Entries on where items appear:
>>>>>
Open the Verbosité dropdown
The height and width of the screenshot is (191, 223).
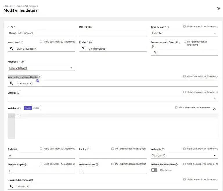point(184,156)
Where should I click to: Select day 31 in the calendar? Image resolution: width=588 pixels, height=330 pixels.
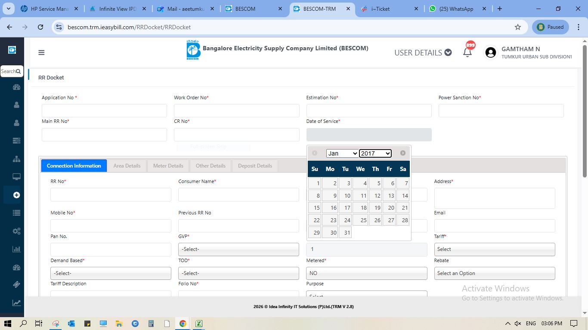point(345,232)
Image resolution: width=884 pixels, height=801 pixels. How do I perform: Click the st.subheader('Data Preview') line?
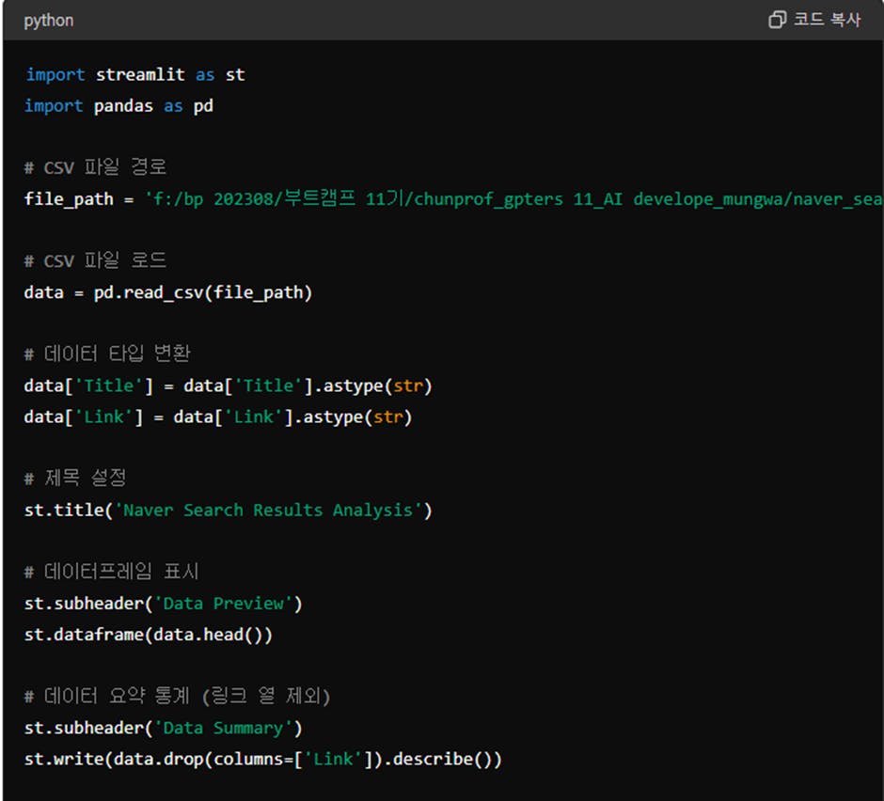(x=164, y=603)
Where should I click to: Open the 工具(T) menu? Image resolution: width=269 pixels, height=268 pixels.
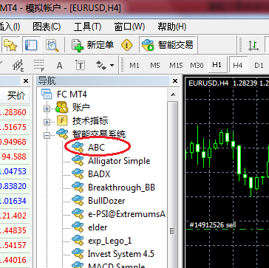click(x=87, y=27)
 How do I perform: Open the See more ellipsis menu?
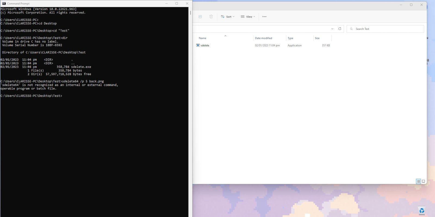264,17
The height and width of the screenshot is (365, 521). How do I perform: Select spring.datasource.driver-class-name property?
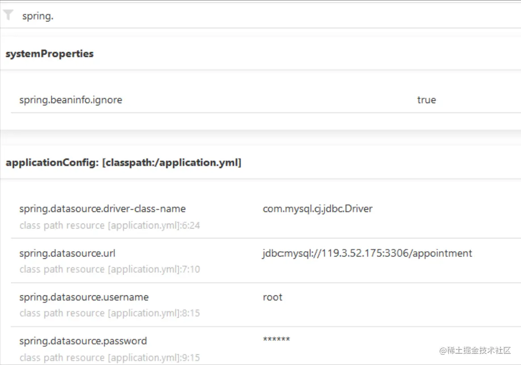[x=102, y=209]
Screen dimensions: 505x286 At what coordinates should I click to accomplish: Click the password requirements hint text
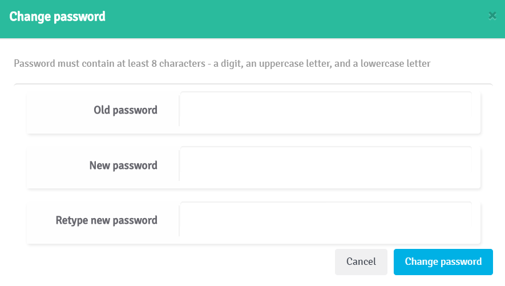coord(222,63)
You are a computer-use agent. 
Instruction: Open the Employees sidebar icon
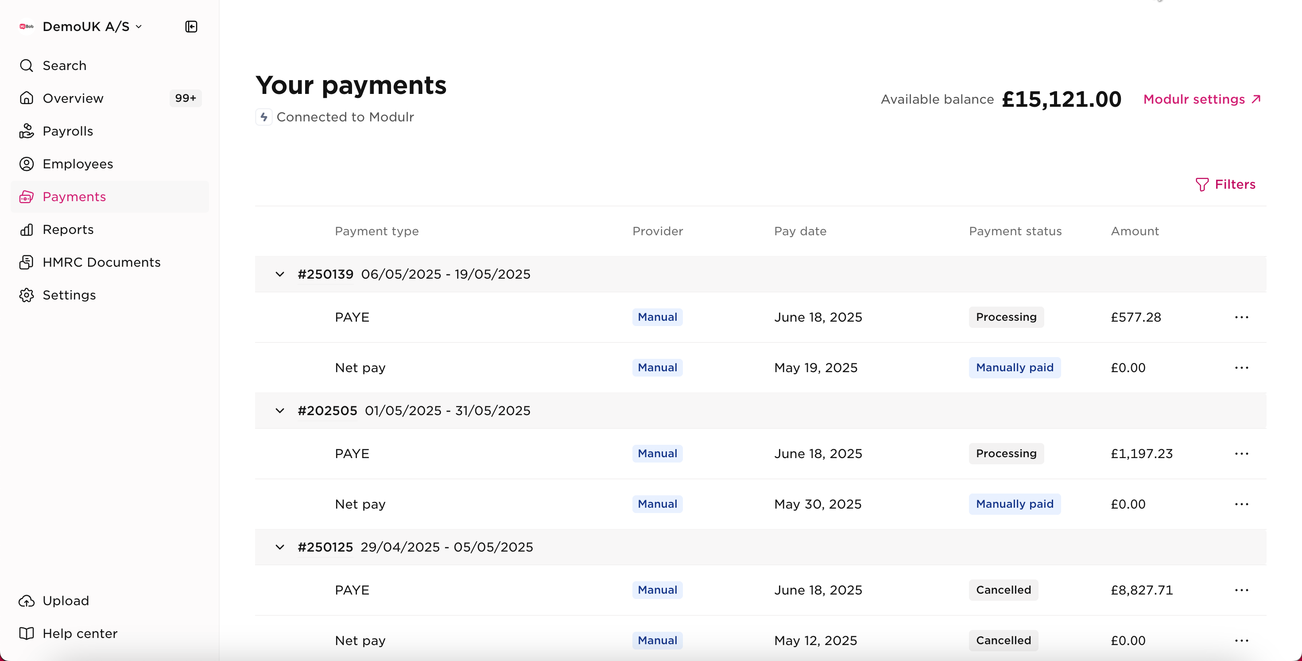pos(26,163)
<<<<<
Render everything from the line containing "Where should I click to: Open" down to the last of the lines as a JSON list of strings, one string per line, skipping blank lines. Omit the pictures from your answer.

** Response to this exercise **
[
  "Where should I click to: Open the 工具(T) menu? Image resolution: width=269 pixels, height=268 pixels.",
  "click(x=87, y=27)",
  " How do I perform: Open the See more ellipsis menu?",
  "264,17",
  "The height and width of the screenshot is (365, 521). How do I perform: Select spring.datasource.driver-class-name property?",
  "[x=102, y=209]",
  "Screen dimensions: 505x286 At what coordinates should I click to accomplish: Click the password requirements hint text",
  "coord(222,63)",
  "You are a computer-use agent. ",
  "Instruction: Open the Employees sidebar icon",
  "pos(26,163)"
]